Nigh was revered for myriad reasons but was best known for the 25 years he spent coaching T-ball, football, wrestling and lacrosse.
It started with coaching his sons' teams but even after his boys were grown, Nigh kept volunteering. He enjoyed sports and reveled in being there for kids who needed a little guidance, a little fun, a caring presence.
Winning was never the goal, friends said. Nigh rooted for the underdog and made sure every player got on the field.
“He was the fun-loving coach,” said Kathy Rojas, president of the University Place Lacrosse Club, where Nigh coached for 11 years. "He was truly out there just for the love of the game and the love of the kids.”
In recent years, Tony Nigh joined his father in coaching lacrosse. The duo also managed the Billy Nigh “Passion of the Game” award in honor of Nigh's eldest son, who died in a car accident in 2003 when he was 17.

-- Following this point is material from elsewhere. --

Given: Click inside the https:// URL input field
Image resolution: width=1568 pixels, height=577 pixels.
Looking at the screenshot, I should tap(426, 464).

The award is granted to the player who best demonstrates sportsmanship and acts as a role model for teammates.
Friends described the elder Nigh as funny, generous and warm. They said he had an open-door policy where people were always welcome to drop by for a home-cooked meal or a roof over their head. Nigh liked to cook and often held taco feasts, where he kept shoveling food at people as long as they were willing to eat it.
He also was adept with glass and pottery, something that started when he was young and eventually evolved into a career. Nigh learned the trade in his father's home shop when he was a boy and later turned designing and creating stained glass into a side business.
He worked nearly 15 years at Tacoma-based City Glass & Upholstery, where he installed glass and became known as a “pioneer in the industry,” according to Nigh's boss.
Kurt Schmitz, vice president of the company, said Nigh was his go-to guy when he had questions about glass and drew overwhelmingly positive reviews from customers.
Nigh and his son Tony were delivering glass to the Winthrop Apartments on Commerce Street on May 23 when the accident happened.
Nigh was standing behind their delivery truck when a Jeep Cherokee slammed into him, severing both his legs. Tony Nigh used his belt as a tourniquet to try and stem his father’s bleeding until paramedics arrived.
Nigh died Sunday evening. The driver, Jason Tamayo, was charged Thursday with vehicular homicide.
Mary Nigh opted not to attend his arraignment. Although it deeply pains her, she said she can forgive Tamayo in order to move forward. But she’ll never forget the man who swept her away at a beach party and built a family with her, or the man who took her husband away.
"Of course, I'm angry and hurt. Mark did not deserve that," Mary Nigh said through tears. "I know (the Jeep driver) didn’t mean to do it, but it was a very careless act that has affected so many people."